**Aim of the task**
Retype the lines of the data below verbatim, starting at the line that contains "Open the Payer view tab" and ending at the line that contains "point(387,606)", with both of those lines included. Omit the pictures from your answer.

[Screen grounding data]
-- begin --
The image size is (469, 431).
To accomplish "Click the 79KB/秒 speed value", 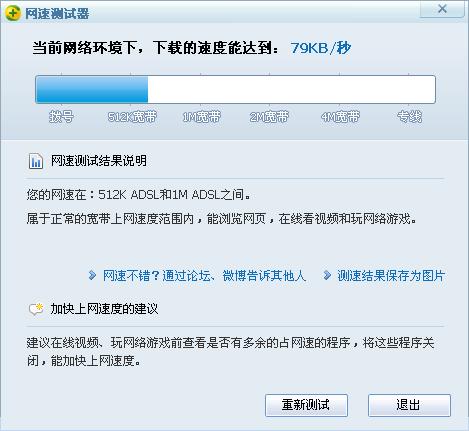I will (321, 48).
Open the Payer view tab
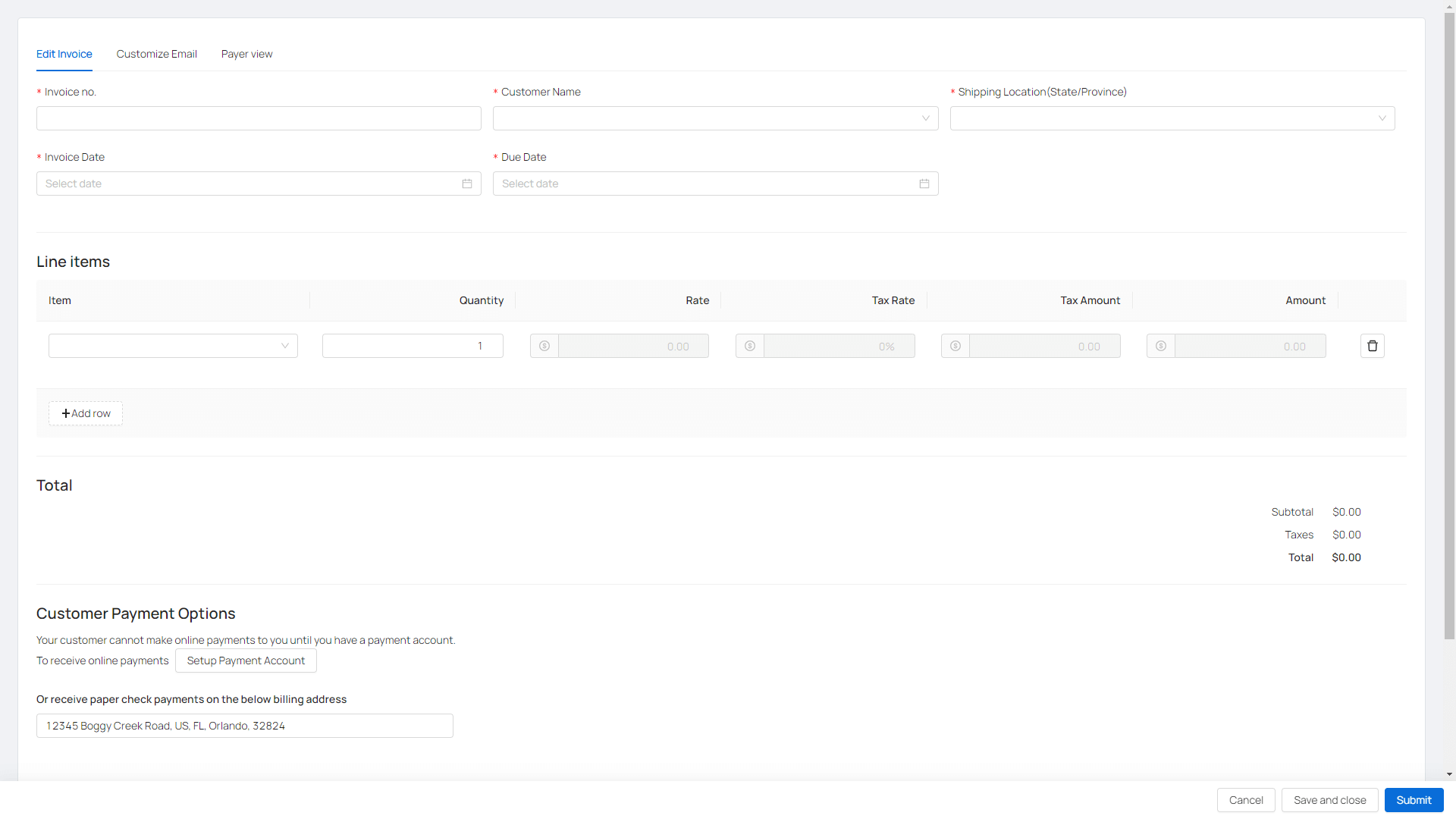Screen dimensions: 1456x819 pos(246,54)
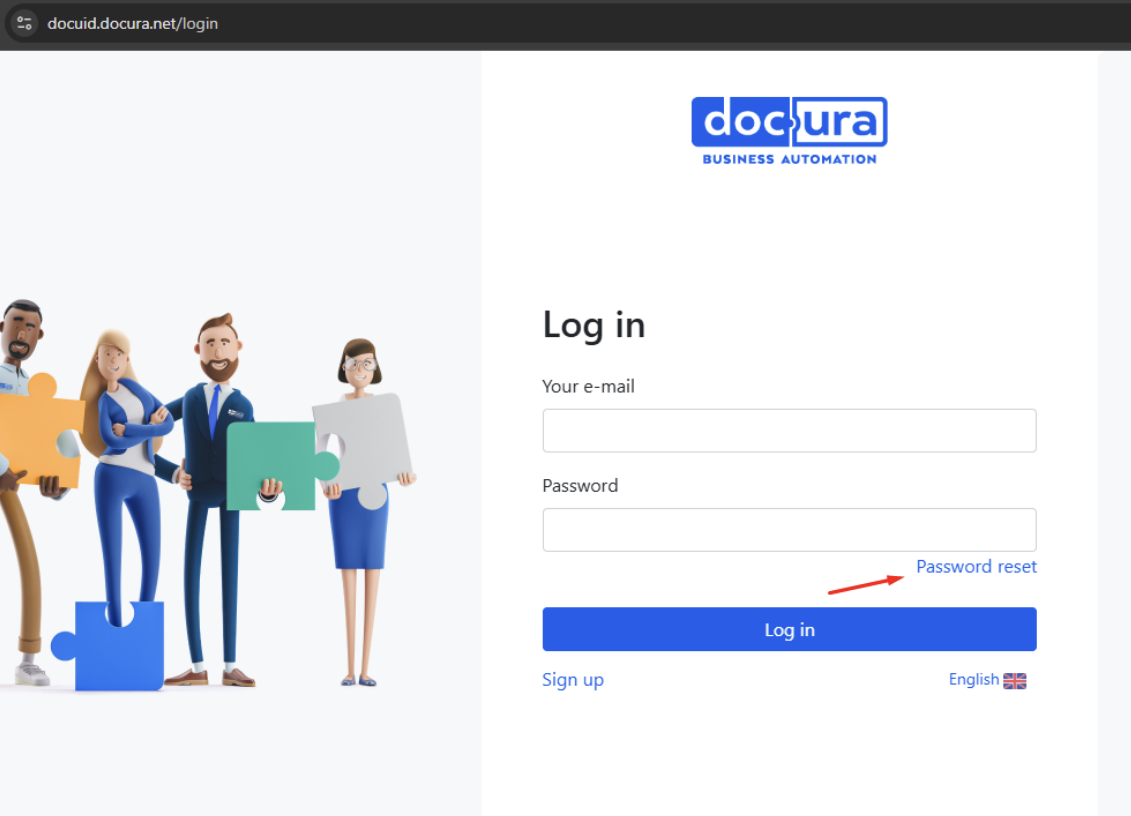Open the Password reset link

(x=976, y=567)
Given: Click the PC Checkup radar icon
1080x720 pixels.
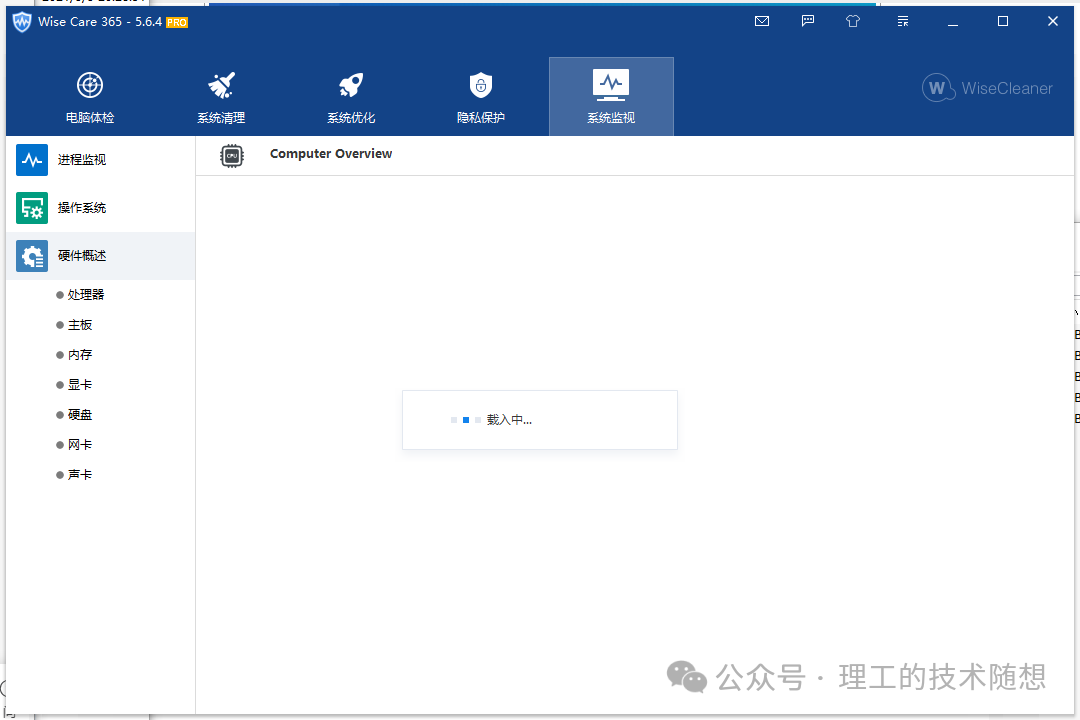Looking at the screenshot, I should point(90,85).
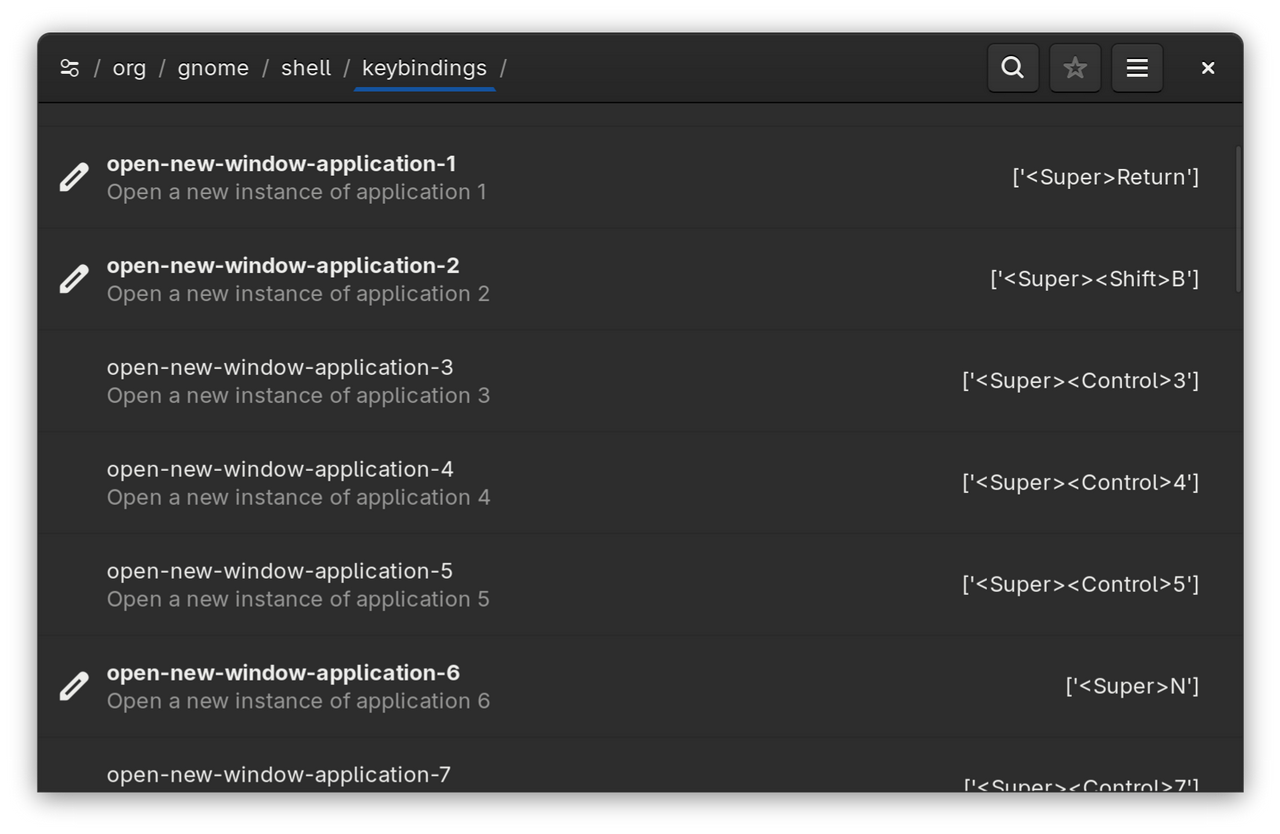Image resolution: width=1280 pixels, height=834 pixels.
Task: Click the bookmarks star icon
Action: tap(1075, 68)
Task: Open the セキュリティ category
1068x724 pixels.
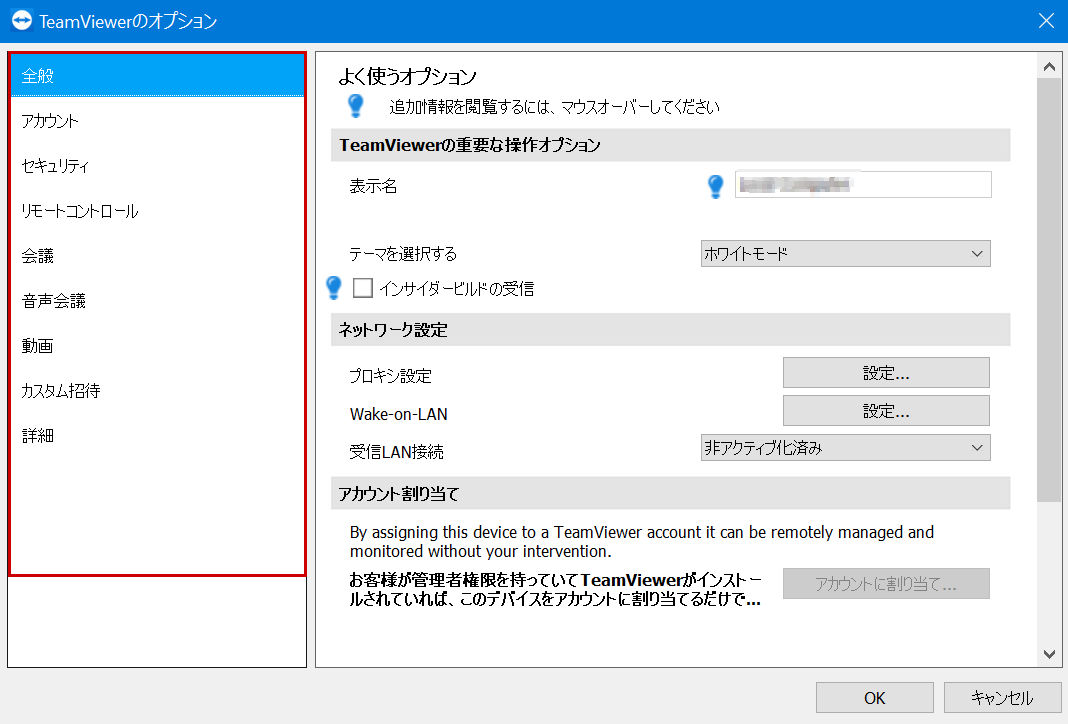Action: click(157, 166)
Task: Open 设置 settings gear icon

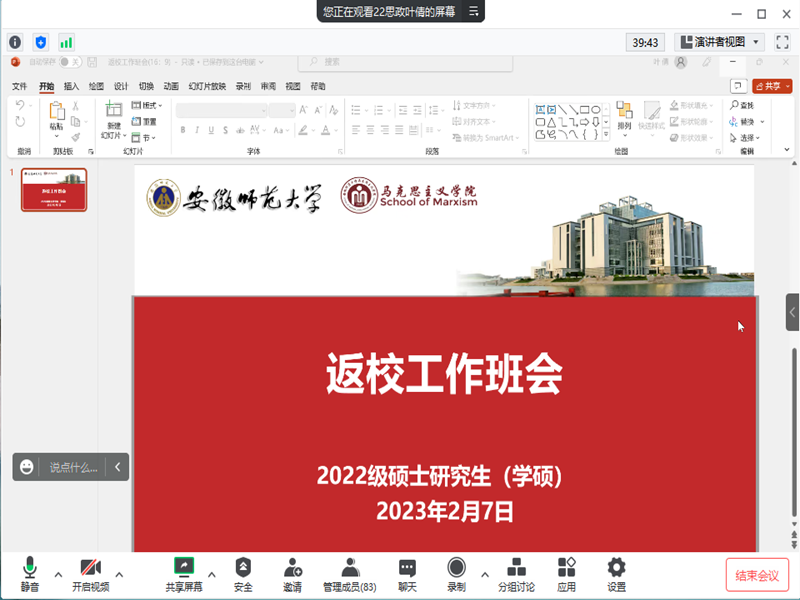Action: 617,575
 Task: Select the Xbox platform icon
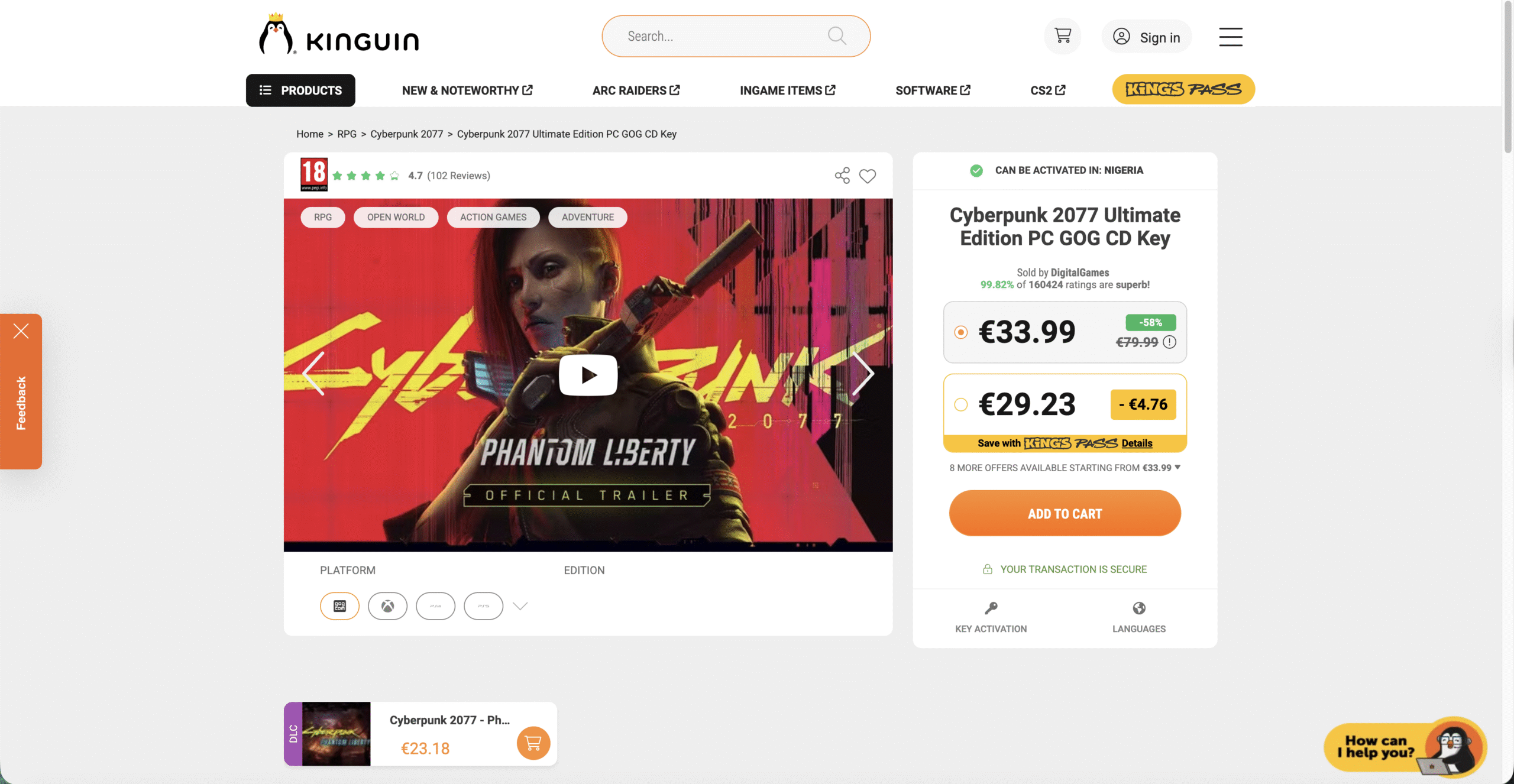point(387,606)
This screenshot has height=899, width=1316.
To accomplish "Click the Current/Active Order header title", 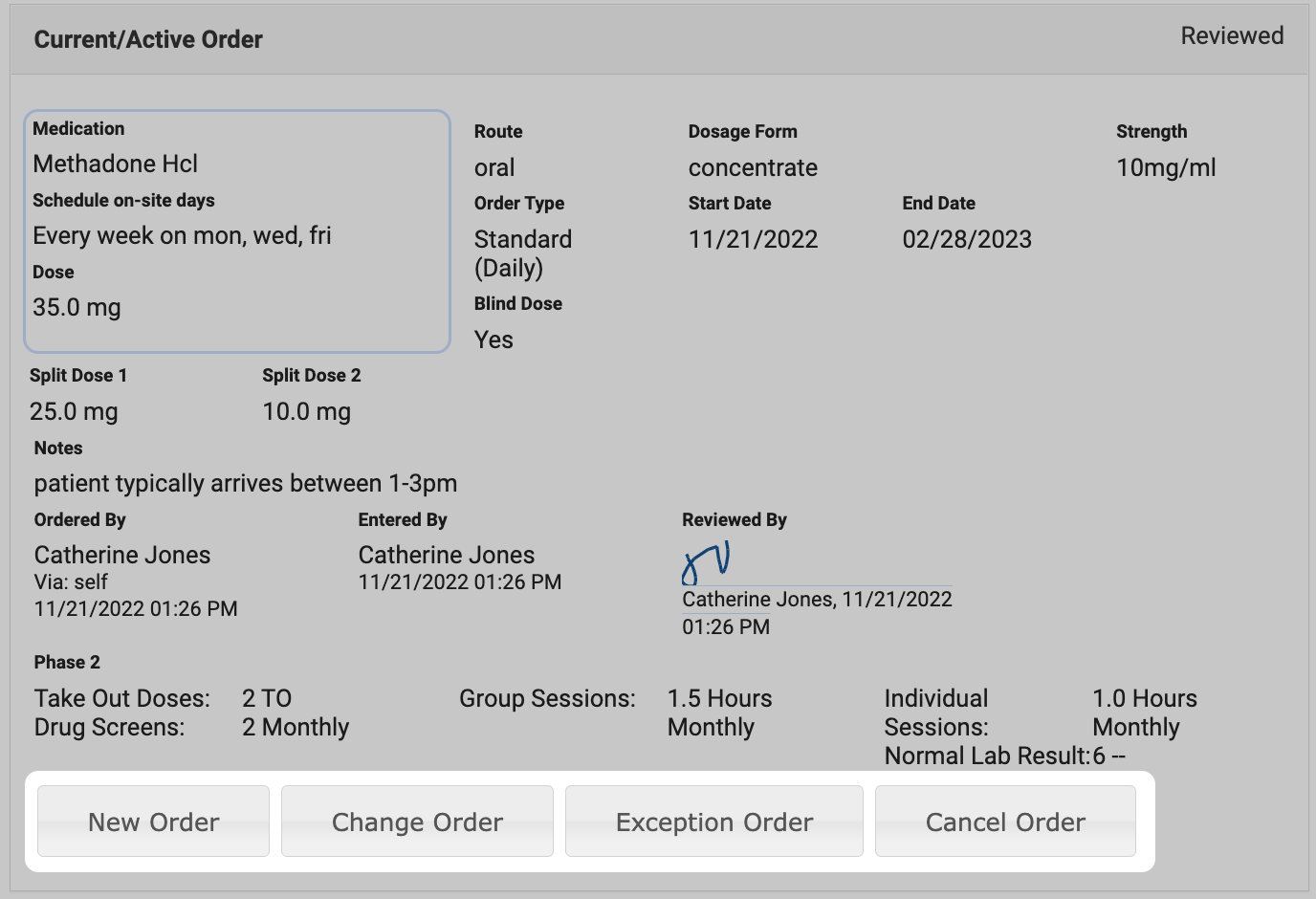I will 148,40.
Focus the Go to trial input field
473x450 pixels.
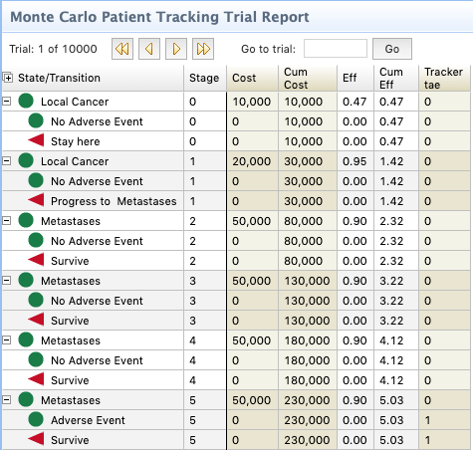click(335, 49)
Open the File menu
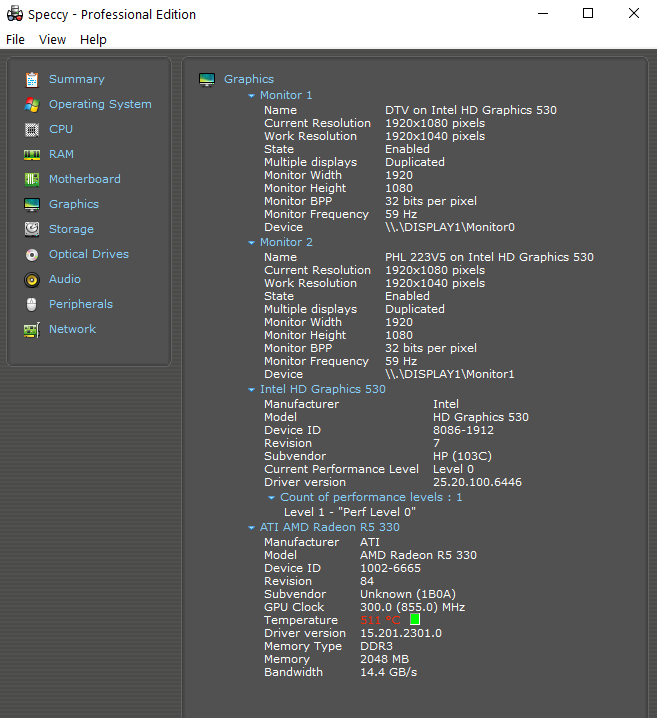 click(x=15, y=40)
-- end --
**Result of the exercise**
Open the Payer view tab
Screen dimensions: 1456x819 pos(246,54)
Open the Password reset link

(x=976, y=567)
Given: Click the PC Checkup radar icon
1080x720 pixels.
Looking at the screenshot, I should point(90,85).
Image resolution: width=1280 pixels, height=834 pixels.
Task: Click the bookmarks star icon
Action: tap(1075, 68)
Task: Open the セキュリティ category
1068x724 pixels.
Action: click(157, 166)
Task: Open 设置 settings gear icon

Action: 617,575
 Task: Select the Xbox platform icon
point(387,606)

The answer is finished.